The response should consist of the records that follow, repeated exactly.

====== LISTED RECORDS ======

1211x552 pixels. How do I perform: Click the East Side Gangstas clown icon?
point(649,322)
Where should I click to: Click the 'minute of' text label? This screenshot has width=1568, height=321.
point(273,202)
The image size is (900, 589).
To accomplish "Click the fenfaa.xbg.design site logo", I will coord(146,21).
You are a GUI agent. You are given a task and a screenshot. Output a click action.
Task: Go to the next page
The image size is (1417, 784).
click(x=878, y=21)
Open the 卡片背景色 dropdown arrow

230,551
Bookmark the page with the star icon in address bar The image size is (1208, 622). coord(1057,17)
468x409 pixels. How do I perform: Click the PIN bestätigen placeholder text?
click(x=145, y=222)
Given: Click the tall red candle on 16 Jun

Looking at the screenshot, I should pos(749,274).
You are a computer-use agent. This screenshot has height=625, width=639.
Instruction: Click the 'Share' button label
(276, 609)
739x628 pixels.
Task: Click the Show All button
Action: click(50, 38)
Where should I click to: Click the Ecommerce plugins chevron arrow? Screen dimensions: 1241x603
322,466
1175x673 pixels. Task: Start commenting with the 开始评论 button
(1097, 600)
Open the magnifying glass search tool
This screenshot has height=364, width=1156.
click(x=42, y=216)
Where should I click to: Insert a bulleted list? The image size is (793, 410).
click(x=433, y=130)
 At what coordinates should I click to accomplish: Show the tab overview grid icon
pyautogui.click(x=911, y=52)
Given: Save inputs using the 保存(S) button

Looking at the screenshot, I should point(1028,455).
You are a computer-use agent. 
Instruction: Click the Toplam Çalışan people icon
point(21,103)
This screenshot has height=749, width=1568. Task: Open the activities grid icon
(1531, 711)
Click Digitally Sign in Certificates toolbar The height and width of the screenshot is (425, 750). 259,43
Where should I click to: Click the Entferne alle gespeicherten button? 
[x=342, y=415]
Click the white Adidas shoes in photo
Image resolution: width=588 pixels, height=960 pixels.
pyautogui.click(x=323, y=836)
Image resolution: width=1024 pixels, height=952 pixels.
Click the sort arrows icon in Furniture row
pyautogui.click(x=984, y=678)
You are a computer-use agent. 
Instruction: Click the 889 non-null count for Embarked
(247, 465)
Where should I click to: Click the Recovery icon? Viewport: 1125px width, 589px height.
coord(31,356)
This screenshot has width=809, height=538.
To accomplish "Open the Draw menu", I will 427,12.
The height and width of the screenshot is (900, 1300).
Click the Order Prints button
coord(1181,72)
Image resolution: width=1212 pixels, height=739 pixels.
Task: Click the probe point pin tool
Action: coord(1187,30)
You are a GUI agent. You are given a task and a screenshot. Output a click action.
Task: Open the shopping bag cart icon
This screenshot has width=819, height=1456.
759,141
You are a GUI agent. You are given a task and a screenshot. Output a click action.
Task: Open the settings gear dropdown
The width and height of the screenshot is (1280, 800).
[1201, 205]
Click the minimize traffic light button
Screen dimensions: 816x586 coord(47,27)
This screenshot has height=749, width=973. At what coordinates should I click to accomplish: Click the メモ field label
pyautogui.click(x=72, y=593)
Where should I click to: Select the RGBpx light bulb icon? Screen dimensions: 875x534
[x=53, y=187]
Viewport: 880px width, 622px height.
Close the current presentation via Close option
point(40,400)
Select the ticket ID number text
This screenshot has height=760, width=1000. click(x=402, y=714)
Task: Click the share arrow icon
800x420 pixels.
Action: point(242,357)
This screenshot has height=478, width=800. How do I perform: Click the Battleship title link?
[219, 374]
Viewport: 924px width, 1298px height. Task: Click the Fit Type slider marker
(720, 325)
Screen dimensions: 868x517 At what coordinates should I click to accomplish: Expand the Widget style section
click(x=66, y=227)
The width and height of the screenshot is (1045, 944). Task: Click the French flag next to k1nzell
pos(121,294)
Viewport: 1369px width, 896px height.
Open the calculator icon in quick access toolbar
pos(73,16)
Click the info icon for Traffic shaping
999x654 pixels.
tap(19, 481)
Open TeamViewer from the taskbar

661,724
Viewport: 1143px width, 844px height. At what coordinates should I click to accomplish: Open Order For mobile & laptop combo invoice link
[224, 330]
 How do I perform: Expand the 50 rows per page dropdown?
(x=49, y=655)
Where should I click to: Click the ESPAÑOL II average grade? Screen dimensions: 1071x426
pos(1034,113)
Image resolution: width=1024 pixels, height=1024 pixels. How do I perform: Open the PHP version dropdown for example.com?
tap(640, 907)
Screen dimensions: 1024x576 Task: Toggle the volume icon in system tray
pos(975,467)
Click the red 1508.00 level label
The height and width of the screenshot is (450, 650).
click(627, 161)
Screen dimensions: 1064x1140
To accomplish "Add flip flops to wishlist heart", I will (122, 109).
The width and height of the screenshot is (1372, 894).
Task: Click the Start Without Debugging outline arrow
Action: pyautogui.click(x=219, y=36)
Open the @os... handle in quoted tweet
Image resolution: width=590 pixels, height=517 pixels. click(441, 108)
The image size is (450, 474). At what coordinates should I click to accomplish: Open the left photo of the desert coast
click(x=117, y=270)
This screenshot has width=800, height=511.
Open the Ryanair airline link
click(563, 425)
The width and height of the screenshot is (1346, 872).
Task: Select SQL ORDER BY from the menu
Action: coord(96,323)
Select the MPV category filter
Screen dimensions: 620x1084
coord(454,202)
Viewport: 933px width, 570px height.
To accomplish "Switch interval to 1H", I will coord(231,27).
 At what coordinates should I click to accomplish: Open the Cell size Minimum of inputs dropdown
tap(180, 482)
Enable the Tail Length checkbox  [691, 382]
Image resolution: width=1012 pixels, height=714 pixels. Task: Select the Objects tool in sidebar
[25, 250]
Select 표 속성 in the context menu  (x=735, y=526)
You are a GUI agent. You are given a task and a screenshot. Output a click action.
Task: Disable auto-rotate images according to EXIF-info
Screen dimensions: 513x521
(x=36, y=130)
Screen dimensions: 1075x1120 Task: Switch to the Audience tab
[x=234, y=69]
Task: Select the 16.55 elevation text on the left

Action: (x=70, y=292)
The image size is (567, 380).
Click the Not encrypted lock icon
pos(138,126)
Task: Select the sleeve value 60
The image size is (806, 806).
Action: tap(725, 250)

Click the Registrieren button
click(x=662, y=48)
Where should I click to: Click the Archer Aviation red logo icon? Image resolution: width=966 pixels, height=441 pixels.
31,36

======

## SOLVED PROBLEM
1211x552 pixels. How do I perform: Click the East Side Gangstas clown icon?
point(649,322)
Where should I click to: Click the 'minute of' text label? This screenshot has width=1568, height=321.
point(273,202)
The image size is (900, 589).
To accomplish "Click the fenfaa.xbg.design site logo", I will coord(146,21).
You are a GUI agent. You are given a task and a screenshot. Output a click action.
Task: Go to the next page
The image size is (1417, 784).
click(x=878, y=21)
Open the 卡片背景色 dropdown arrow

230,551
Bookmark the page with the star icon in address bar The image size is (1208, 622). coord(1057,17)
468x409 pixels. How do I perform: Click the PIN bestätigen placeholder text?
click(x=145, y=222)
Given: Click the tall red candle on 16 Jun

Looking at the screenshot, I should pos(749,274).
You are a computer-use agent. This screenshot has height=625, width=639.
Instruction: Click the 'Share' button label
(276, 609)
739x628 pixels.
Task: Click the Show All button
Action: click(50, 38)
Where should I click to: Click the Ecommerce plugins chevron arrow? Screen dimensions: 1241x603
322,466
1175x673 pixels. Task: Start commenting with the 开始评论 button
(1097, 600)
Open the magnifying glass search tool
This screenshot has height=364, width=1156.
click(x=42, y=216)
Where should I click to: Insert a bulleted list? The image size is (793, 410).
click(x=433, y=130)
 At what coordinates should I click to accomplish: Show the tab overview grid icon
pyautogui.click(x=911, y=52)
Given: Save inputs using the 保存(S) button

Looking at the screenshot, I should point(1028,455).
You are a computer-use agent. 
Instruction: Click the Toplam Çalışan people icon
point(21,103)
This screenshot has height=749, width=1568. Task: Open the activities grid icon
(1531, 711)
Click Digitally Sign in Certificates toolbar The height and width of the screenshot is (425, 750). 259,43
Where should I click to: Click the Entferne alle gespeicherten button? 
[x=342, y=415]
Click the white Adidas shoes in photo
Image resolution: width=588 pixels, height=960 pixels.
pyautogui.click(x=323, y=836)
Image resolution: width=1024 pixels, height=952 pixels.
Click the sort arrows icon in Furniture row
pyautogui.click(x=984, y=678)
You are a computer-use agent. 
Instruction: Click the 889 non-null count for Embarked
(247, 465)
Where should I click to: Click the Recovery icon? Viewport: 1125px width, 589px height.
coord(31,356)
This screenshot has width=809, height=538.
To accomplish "Open the Draw menu", I will 427,12.
The height and width of the screenshot is (900, 1300).
Click the Order Prints button
coord(1181,72)
Image resolution: width=1212 pixels, height=739 pixels.
Task: Click the probe point pin tool
Action: coord(1187,30)
You are a GUI agent. You are given a task and a screenshot. Output a click action.
Task: Open the shopping bag cart icon
This screenshot has width=819, height=1456.
759,141
You are a GUI agent. You are given a task and a screenshot. Output a click action.
Task: Open the settings gear dropdown
The width and height of the screenshot is (1280, 800).
[1201, 205]
Click the minimize traffic light button
Screen dimensions: 816x586 coord(47,27)
This screenshot has height=749, width=973. At what coordinates should I click to accomplish: Click the メモ field label
pyautogui.click(x=72, y=593)
Where should I click to: Select the RGBpx light bulb icon? Screen dimensions: 875x534
[x=53, y=187]
Viewport: 880px width, 622px height.
Close the current presentation via Close option
point(40,400)
Select the ticket ID number text
This screenshot has height=760, width=1000. click(x=402, y=714)
Task: Click the share arrow icon
800x420 pixels.
Action: point(242,357)
This screenshot has height=478, width=800. How do I perform: Click the Battleship title link?
[219, 374]
Viewport: 924px width, 1298px height. Task: Click the Fit Type slider marker
(720, 325)
Screen dimensions: 868x517 At what coordinates should I click to accomplish: Expand the Widget style section
click(x=66, y=227)
The width and height of the screenshot is (1045, 944). Task: Click the French flag next to k1nzell
pos(121,294)
Viewport: 1369px width, 896px height.
Open the calculator icon in quick access toolbar
pos(73,16)
Click the info icon for Traffic shaping
999x654 pixels.
tap(19, 481)
Open TeamViewer from the taskbar

661,724
Viewport: 1143px width, 844px height. At what coordinates should I click to accomplish: Open Order For mobile & laptop combo invoice link
[224, 330]
 How do I perform: Expand the 50 rows per page dropdown?
(x=49, y=655)
Where should I click to: Click the ESPAÑOL II average grade? Screen dimensions: 1071x426
pos(1034,113)
Image resolution: width=1024 pixels, height=1024 pixels. How do I perform: Open the PHP version dropdown for example.com?
tap(640, 907)
Screen dimensions: 1024x576 Task: Toggle the volume icon in system tray
pos(975,467)
Click the red 1508.00 level label
The height and width of the screenshot is (450, 650).
click(627, 161)
Screen dimensions: 1064x1140
To accomplish "Add flip flops to wishlist heart", I will (122, 109).
The width and height of the screenshot is (1372, 894).
Task: Click the Start Without Debugging outline arrow
Action: pyautogui.click(x=219, y=36)
Open the @os... handle in quoted tweet
Image resolution: width=590 pixels, height=517 pixels. click(441, 108)
The image size is (450, 474). At what coordinates should I click to accomplish: Open the left photo of the desert coast
click(x=117, y=270)
This screenshot has width=800, height=511.
Open the Ryanair airline link
click(563, 425)
The width and height of the screenshot is (1346, 872).
Task: Select SQL ORDER BY from the menu
Action: coord(96,323)
Select the MPV category filter
Screen dimensions: 620x1084
coord(454,202)
Viewport: 933px width, 570px height.
To accomplish "Switch interval to 1H", I will coord(231,27).
 At what coordinates should I click to accomplish: Open the Cell size Minimum of inputs dropdown
tap(180, 482)
Enable the Tail Length checkbox  [691, 382]
Image resolution: width=1012 pixels, height=714 pixels. Task: Select the Objects tool in sidebar
[25, 250]
Select 표 속성 in the context menu  (x=735, y=526)
You are a GUI agent. You are given a task and a screenshot. Output a click action.
Task: Disable auto-rotate images according to EXIF-info
Screen dimensions: 513x521
(x=36, y=130)
Screen dimensions: 1075x1120 Task: Switch to the Audience tab
[x=234, y=69]
Task: Select the 16.55 elevation text on the left

Action: (x=70, y=292)
The image size is (567, 380).
Click the Not encrypted lock icon
pos(138,126)
Task: Select the sleeve value 60
The image size is (806, 806).
Action: tap(725, 250)

Click the Registrieren button
click(x=662, y=48)
Where should I click to: Click the Archer Aviation red logo icon? Image resolution: width=966 pixels, height=441 pixels.
31,36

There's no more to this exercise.